Service Level Objectives

Per-surface availability targets, error budgets, and incident response.

Service Level Objectives

This page documents the availability and latency targets that the KuberCoin operations working group commits to for each public surface. These are objectives, not contracts — the project is community-operated and SLOs guide error-budget decisions, not legal liability.

Per-surface targets

Surface	Availability	Latency p95	Window
`www` (marketing)	99.9%	< 500 ms	30 days rolling
`docs`	99.9%	< 500 ms	30 days rolling
`explorer`	99.5%	< 1000 ms	30 days rolling
`wallet`	99.5%	< 1000 ms	30 days rolling
`rpc`	99.5%	< 1000 ms	30 days rolling
`open` (REST API)	99.5%	< 1000 ms	30 days rolling

Error budgets

An error budget is the complement of the availability target over the measurement window. A 99.5% target over 30 days yields a 3h 36m budget; a 99.9% target yields 43m 12s. When more than 50% of a surface's monthly budget is consumed in the first half of the window, the on-call rotation freezes non-urgent deploys for that surface until the burn rate drops below 1.0.

Measurement

Availability is computed from the http_requests_total Prometheus counter as 1 - sum(rate(http_requests_total{status=~"5.."}[5m])) / sum(rate(http_requests_total[5m])), evaluated every 30s and alerted on a 2/5/30/60-minute multi-window burn-rate ladder.

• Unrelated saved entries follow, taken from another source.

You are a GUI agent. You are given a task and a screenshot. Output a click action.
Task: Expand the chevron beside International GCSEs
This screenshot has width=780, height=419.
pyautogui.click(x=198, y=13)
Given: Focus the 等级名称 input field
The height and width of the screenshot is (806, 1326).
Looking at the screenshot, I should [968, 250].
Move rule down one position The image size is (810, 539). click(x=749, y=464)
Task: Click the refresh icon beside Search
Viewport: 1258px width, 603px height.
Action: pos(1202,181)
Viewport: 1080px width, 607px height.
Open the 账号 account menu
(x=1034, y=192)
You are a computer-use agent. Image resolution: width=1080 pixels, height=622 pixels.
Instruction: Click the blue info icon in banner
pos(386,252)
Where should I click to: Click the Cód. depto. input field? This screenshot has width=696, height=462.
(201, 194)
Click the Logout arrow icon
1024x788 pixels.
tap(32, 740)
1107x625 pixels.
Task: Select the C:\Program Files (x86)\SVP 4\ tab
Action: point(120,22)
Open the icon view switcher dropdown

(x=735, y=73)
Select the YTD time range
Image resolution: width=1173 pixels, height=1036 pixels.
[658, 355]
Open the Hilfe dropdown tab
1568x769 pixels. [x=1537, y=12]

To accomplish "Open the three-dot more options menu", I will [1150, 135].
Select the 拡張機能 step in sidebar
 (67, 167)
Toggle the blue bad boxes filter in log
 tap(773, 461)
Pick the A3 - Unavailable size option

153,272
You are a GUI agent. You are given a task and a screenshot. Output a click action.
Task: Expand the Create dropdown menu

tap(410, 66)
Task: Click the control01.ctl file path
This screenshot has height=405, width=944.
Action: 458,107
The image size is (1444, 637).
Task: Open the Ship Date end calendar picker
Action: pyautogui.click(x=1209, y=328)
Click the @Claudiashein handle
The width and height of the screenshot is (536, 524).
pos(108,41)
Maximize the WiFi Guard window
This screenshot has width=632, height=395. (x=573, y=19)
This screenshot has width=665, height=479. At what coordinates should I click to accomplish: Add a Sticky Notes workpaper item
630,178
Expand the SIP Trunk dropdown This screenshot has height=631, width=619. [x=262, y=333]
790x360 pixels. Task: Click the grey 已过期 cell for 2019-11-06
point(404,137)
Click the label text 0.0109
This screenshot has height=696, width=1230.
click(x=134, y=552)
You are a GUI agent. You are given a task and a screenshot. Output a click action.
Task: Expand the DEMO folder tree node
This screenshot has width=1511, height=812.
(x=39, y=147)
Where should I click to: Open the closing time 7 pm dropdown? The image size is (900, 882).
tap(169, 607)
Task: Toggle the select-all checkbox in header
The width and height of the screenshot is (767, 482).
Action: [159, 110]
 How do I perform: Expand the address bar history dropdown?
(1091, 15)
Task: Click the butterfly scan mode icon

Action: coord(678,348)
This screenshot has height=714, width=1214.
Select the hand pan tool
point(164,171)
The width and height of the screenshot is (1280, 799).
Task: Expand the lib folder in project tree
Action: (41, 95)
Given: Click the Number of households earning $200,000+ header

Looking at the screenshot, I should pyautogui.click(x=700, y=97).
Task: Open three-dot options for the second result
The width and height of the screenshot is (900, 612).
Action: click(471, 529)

Latency is read from the http_request_duration_seconds histogram via histogram_quantile(0.95, ...).

Incident response

SEV-1. Surface unavailable for > 5 minutes, or correctness regression. Page on-call. Public status update within 15 minutes.
SEV-2. Burn rate > 14.4 over 1h (will exhaust monthly budget in < 2 days). Open incident channel, no page.
SEV-3. Sustained burn rate > 1.0 over 6h. File issue, fix in next sprint.

Post-mortems for SEV-1 and SEV-2 incidents are published in /incidents/ within seven days, blame-free, with action items tracked publicly.